Gazeteci Toygun Atilla’nın İranlı siyasi muhalifleri Türkiye’den İran’a kaçırmak için faaliyet gösteren İran istihbaratı bağlantılı casusluk şebekesinin üyesi olduğu gerekçesiyle 8 Şubat’ta açığa alındığını duyurduğu savcı Davut Yılmaz gözaltına alındı.
Atilla’nın kaleme aldığı iki yazıda verdiği bilgilere göre, Türkiye’de yaşayan İranlı muhalifleri yakalayarak İran’a kaçırmak isteyen İran istihbaratı, bu operasyonları yürütmek için Anadolu Cumhuriyet Başsavcılığı’nda görevli savcı Davut Yılmaz ve By Sağlam savunma şirketi sahibi İhsan Sağlam ile anlaştı. Şebekenin içinde Davut Yılmaz ve İhsan Sağlam’ın yanı sıra bir polis, bir emekli albay, emekli astsubaylar ve bazı İranlı şahıslar bulunuyordu.
Denizli’de yaşayan İranlı bir muhalif 8 ay önce bu şebeke tarafından kaçırılarak İran’a götürüldü.
İran istihbaratının, adını Davut Yılmaz ve İhsan Sağlam’a bildirdiği ikinci kişi Zonguldak’ta yaşayan İranlı muhalif Shahnam Golshani oldu.
Shahnam Golshani’nin kaçırılması için harekete geçen şebeke MİT’in takibi sonucu yakalandı.
Eş zamanlı yapılan operasyonla 11 kişi gözaltına alındı. İhsan Sağlam’ın kardeşi Muharrem Sağlam, amcasının oğlu İsmail Sağlam ve şirketinde çalışan İranlı Morteza Soltan Sanjari itirafçı olarak kaçırma organizasyonunun tüm detaylarını anlattı.
Davut Yılmaz’ın By Sağlam şirketi sahibi İhsan Sağlam ve onun itirafçı olan amcasının oğlu İsmail Sağlam ile birlikte görüldüğü fotoğrafı basında yer almıştı.

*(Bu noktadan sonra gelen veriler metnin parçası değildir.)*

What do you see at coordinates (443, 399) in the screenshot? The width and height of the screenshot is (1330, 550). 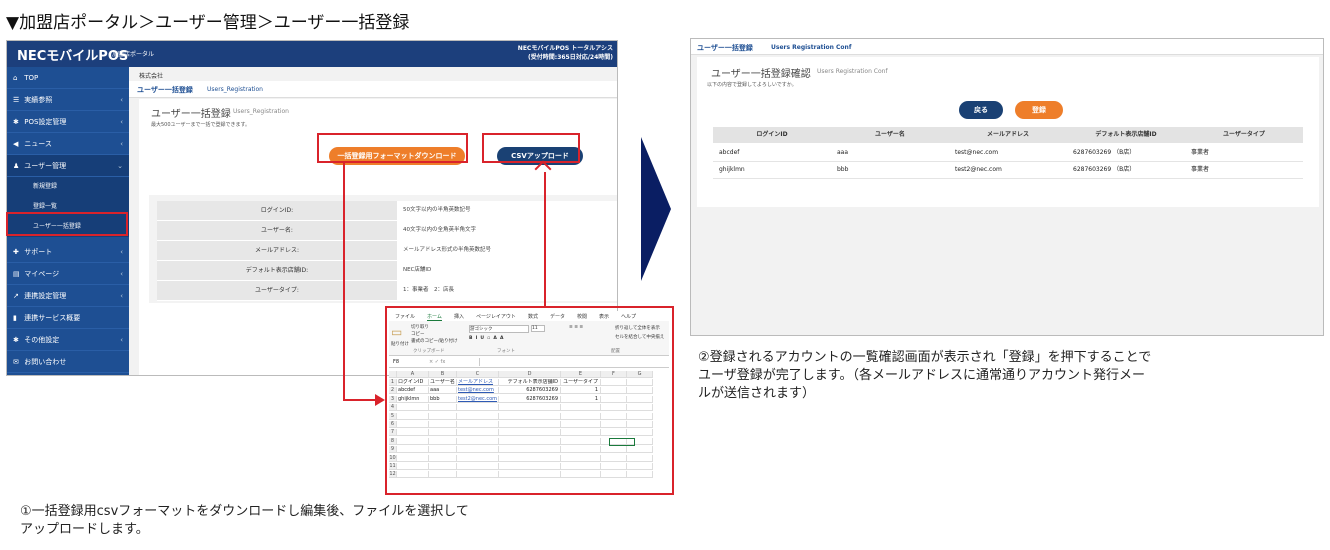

Savcı Davut Yılmaz o tarihte Covid olduğu için gözaltına alınmamış, HSK’ya durumu hakkında bilgi verilmiş ve evi gözetim altına alınmıştı.
Avukata silahlı saldırıyı azmettirme suçlaması
Davut Yılmaz, Avukat Nur Peker’e silahlı saldırıyı azmettirmekle de suçlanıyor.
Avukat Nur Peker, İstanbul Beşiktaş’ta 20 Ocak’ta güvenlikli bir sitedeki evine girerken silahlı saldırıya uğramıştı.
Sabah’ın haberine göre Nur Peker, İstanbul Cumhuriyet Başsavcılığına kendisine yapılan silahlı saldırıyı Davut Yılmaz’ın azmettirdiğini söylemişti.
Peker, daha önce bir tartışmaları sırasında Yılmaz’ın kendisini “Sen neyine güveniyorsun bu kadar, benim gücümü biliyorsun, seni ortadan kaldırırım. Türkiye Cumhuriyeti’nde bana kimse böyle konuşamaz” diyerek tehdit ettiğini ileri sürüyor.